通常時にはそこまで大きな価格変動は起きませんが、株価暴落時など有事の際には通貨や市場に対する不安から価値が揺らぎにくい金の需要が高まり、大きく価格が跳ね上がることがあります。

株式1本での資産運用よりも、資産の数%を金で運用しておけば下落相場時にも金の上昇分でうまく相殺され、資産の損失リスクを上手にコントロールできます。

資産運用に利用するメリット・デメリット

さて、続けては資産運用でそんな金投資を利用するメリット・デメリットをまとめていきます。

まずは、以下資産運用で金投資を利用するメリット3つを紹介しますね。

メリット1.埋蔵量に限りがあり無価値にならない

地球上に埋蔵されている残りの金は4万2000トン程度で、年間3000トンベースで採掘がす進んでいることを考えると、後14年ほどで地球上で人間が採掘できる金はほぼ採掘しきってしまう計算に。

通貨や株式は場合によっては無限に発行することが出来ますが、金の場合は現物資産のため決まった量を皆で取り合う形となり、無価値になることが考えづらいのはメリットです。

特に通貨や株式市場の不安定な局面では、多くの投資家が自己資産の無価値化を恐れて金へ資産を移す動きが活発化。厳しい局面で自己資産を守ったり、または利益獲得に望むことが出来るのは嬉しいポイントですよね。


引用:三菱マテリアル 金価格推移

また、現物資産となると天災のリスクや劣化のリスクが伴いがちですが、金は腐食しにくく長期で現物保有をしていても価値が毀損されにくいのも安心です。

データ参照:東京農業大学 金はどこから日本は金埋蔵量世界一

メリット2.世界で価値が共通

金の価値は世界共通。

各国の紙幣発行銀行である日本の日本銀行や、アメリカのFRBなどの中央銀行で保有する金は世界中の採掘済の金の25%以上と言われており、紙幣価値安定を目的に、大量に売られたり買われたりと常に世界中で売買されています。

また、海外の個人投資家の中で日本のとある企業株式の価値を認識している人はそう多くありませんが、金の価値は世界中どこの人も同じような価値認識のもとに売買されいます。

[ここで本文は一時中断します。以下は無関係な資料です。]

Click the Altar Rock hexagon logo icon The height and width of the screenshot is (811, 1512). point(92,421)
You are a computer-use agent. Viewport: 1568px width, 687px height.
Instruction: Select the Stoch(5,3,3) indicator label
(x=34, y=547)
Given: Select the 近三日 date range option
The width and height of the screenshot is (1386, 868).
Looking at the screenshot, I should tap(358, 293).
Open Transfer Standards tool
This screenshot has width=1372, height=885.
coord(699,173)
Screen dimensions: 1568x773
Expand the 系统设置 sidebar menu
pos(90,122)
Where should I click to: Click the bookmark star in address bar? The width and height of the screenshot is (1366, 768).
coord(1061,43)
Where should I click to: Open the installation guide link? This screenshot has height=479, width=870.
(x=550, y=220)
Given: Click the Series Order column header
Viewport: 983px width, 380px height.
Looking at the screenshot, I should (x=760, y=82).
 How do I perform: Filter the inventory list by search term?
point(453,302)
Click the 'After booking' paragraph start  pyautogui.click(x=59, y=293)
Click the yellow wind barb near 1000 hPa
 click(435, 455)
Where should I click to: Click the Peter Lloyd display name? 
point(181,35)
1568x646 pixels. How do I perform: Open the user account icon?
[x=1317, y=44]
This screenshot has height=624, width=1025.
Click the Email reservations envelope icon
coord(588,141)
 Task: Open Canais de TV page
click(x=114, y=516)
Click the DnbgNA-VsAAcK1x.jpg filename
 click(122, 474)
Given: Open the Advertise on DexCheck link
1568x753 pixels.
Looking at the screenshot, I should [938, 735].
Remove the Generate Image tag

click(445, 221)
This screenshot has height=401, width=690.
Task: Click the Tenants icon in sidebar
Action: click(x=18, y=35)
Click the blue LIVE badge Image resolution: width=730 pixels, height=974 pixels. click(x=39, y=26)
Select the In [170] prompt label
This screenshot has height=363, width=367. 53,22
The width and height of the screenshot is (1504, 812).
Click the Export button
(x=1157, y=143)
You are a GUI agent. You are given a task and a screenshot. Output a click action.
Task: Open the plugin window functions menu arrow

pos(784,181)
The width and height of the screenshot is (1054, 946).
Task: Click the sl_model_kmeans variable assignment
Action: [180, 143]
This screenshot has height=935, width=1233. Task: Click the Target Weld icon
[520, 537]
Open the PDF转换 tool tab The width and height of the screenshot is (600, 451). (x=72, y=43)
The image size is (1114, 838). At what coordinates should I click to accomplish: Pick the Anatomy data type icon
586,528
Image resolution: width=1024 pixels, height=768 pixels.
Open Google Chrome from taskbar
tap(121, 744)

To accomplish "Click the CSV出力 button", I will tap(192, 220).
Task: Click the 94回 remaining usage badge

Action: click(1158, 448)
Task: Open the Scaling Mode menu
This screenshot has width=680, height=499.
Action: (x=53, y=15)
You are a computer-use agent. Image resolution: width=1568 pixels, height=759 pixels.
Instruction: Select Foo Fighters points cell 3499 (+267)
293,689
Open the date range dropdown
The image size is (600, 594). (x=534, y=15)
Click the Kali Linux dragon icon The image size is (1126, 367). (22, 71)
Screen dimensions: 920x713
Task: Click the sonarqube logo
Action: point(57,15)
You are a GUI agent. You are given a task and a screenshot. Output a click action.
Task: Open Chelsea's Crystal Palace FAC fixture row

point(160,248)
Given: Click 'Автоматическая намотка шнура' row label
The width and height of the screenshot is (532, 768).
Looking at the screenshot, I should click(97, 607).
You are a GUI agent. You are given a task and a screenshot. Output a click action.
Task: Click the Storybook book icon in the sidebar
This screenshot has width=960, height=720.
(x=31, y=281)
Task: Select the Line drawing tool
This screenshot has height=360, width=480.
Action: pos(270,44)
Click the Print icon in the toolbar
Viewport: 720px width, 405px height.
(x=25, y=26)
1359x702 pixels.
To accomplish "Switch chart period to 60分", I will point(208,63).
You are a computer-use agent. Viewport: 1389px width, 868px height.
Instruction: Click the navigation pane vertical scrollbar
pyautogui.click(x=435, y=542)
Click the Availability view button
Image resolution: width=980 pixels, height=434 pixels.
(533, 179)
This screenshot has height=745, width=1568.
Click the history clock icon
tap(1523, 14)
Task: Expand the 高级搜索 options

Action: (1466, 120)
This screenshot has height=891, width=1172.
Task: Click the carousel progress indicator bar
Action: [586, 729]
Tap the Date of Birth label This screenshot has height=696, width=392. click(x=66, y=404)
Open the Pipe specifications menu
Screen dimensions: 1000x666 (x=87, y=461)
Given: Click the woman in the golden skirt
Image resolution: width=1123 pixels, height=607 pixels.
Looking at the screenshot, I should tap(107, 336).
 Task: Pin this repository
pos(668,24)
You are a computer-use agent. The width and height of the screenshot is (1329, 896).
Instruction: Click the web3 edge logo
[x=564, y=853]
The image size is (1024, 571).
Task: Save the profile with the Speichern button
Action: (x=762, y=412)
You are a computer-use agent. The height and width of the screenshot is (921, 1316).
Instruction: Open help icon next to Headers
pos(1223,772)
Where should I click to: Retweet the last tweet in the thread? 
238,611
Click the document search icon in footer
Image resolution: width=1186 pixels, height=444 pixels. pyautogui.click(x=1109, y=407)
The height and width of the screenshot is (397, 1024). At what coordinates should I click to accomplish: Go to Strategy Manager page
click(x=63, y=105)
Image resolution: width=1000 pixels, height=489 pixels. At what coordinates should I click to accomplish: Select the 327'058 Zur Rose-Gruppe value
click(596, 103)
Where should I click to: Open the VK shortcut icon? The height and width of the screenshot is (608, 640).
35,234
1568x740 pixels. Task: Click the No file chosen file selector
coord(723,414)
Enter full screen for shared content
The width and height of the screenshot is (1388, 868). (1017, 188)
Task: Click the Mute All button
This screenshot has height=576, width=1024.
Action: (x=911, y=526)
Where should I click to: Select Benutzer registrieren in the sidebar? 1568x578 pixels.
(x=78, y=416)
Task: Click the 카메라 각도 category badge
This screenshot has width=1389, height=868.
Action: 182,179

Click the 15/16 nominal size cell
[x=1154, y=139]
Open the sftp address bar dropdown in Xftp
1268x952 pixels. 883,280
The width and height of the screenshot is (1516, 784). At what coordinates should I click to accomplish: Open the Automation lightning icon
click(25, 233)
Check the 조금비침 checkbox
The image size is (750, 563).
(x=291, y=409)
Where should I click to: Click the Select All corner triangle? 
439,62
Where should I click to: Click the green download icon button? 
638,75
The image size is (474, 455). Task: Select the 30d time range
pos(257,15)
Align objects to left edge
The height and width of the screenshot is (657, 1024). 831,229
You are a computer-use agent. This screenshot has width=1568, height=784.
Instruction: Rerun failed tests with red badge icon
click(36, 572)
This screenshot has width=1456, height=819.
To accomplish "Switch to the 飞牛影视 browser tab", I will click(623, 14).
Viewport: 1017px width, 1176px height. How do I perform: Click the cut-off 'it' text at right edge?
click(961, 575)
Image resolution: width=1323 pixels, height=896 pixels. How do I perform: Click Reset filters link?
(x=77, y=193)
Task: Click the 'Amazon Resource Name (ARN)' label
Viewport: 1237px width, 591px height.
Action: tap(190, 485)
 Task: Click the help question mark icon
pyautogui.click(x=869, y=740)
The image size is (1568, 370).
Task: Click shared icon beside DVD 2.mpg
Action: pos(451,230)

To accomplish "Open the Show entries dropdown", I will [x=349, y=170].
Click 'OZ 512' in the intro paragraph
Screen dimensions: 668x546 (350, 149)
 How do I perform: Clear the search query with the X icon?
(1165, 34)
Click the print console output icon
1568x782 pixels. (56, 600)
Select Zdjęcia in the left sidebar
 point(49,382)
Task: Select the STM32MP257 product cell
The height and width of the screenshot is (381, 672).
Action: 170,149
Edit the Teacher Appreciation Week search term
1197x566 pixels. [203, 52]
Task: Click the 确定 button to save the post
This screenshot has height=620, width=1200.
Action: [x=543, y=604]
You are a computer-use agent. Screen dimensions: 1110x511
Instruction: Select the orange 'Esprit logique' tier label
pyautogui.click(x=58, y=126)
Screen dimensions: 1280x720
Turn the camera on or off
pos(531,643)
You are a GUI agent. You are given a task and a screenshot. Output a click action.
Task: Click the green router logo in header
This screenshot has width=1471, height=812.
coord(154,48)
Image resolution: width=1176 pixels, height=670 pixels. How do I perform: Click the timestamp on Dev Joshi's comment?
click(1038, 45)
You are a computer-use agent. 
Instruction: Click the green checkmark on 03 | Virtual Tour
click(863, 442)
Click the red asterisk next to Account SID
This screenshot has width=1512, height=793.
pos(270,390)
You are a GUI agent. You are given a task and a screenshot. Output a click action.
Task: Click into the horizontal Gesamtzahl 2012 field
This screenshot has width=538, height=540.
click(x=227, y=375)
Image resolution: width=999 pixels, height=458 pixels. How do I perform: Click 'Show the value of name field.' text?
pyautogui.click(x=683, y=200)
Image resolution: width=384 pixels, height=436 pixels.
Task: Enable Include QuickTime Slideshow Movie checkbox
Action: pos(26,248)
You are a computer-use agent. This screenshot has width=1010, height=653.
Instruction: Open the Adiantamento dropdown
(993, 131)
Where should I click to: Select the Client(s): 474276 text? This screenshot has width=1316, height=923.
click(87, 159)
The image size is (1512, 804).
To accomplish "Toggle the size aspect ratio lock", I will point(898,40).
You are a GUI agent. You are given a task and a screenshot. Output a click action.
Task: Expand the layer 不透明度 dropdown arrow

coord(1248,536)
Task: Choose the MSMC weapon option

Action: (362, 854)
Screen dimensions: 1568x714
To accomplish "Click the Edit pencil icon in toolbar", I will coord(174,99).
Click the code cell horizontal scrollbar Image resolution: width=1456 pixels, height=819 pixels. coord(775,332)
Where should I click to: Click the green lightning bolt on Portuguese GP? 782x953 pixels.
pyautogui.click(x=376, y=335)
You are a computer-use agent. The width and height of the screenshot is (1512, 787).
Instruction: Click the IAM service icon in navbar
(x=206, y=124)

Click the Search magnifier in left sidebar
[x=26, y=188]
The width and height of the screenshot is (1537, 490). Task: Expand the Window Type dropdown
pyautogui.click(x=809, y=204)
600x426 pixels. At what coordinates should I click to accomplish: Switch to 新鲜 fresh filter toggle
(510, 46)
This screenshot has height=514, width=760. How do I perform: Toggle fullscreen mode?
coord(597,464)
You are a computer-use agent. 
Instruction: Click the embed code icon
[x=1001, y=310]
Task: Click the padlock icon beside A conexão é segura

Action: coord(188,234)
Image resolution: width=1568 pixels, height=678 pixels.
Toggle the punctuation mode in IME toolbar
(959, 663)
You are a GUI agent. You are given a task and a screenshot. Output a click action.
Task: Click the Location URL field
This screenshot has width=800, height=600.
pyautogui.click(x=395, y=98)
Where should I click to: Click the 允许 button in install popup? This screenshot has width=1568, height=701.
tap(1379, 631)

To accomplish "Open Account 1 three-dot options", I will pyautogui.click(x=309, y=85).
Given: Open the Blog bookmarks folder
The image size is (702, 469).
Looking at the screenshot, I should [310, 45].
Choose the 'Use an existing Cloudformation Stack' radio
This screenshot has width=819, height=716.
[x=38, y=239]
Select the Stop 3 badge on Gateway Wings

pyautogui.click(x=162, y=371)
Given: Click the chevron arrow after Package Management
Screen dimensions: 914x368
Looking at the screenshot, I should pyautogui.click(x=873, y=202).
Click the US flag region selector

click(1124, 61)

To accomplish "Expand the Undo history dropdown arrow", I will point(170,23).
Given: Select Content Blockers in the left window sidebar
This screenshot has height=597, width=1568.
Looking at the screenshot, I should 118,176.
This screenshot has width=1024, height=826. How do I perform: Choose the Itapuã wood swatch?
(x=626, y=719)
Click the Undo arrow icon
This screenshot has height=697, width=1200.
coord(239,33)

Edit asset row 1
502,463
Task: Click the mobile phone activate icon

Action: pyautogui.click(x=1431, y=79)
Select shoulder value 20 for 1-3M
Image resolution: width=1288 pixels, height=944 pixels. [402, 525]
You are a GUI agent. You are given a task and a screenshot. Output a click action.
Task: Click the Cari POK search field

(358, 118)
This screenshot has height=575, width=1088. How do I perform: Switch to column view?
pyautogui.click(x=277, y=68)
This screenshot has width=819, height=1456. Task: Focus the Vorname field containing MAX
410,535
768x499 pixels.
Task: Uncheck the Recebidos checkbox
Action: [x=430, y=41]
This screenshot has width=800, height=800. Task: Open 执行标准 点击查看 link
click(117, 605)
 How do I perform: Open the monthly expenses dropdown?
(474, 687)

世界中の大きな機関だけでなく個人投資家もその価値を共通認識として持って積極的に売買を行っている点で、買いたい時に買え、売りたい時に売れる可能性(流動性)が高い点も投資リスク軽減という意味合いでは大変に魅力的なポイントです。

メリット3.見て楽しめる

装飾品としても利用される金は、見て楽しめる数少ない投資先となります。

株式や為替取引などは基本的にインターネット上でのやり取りとなり、人によっては投資しているイメージがわかない方もいるかもしれません。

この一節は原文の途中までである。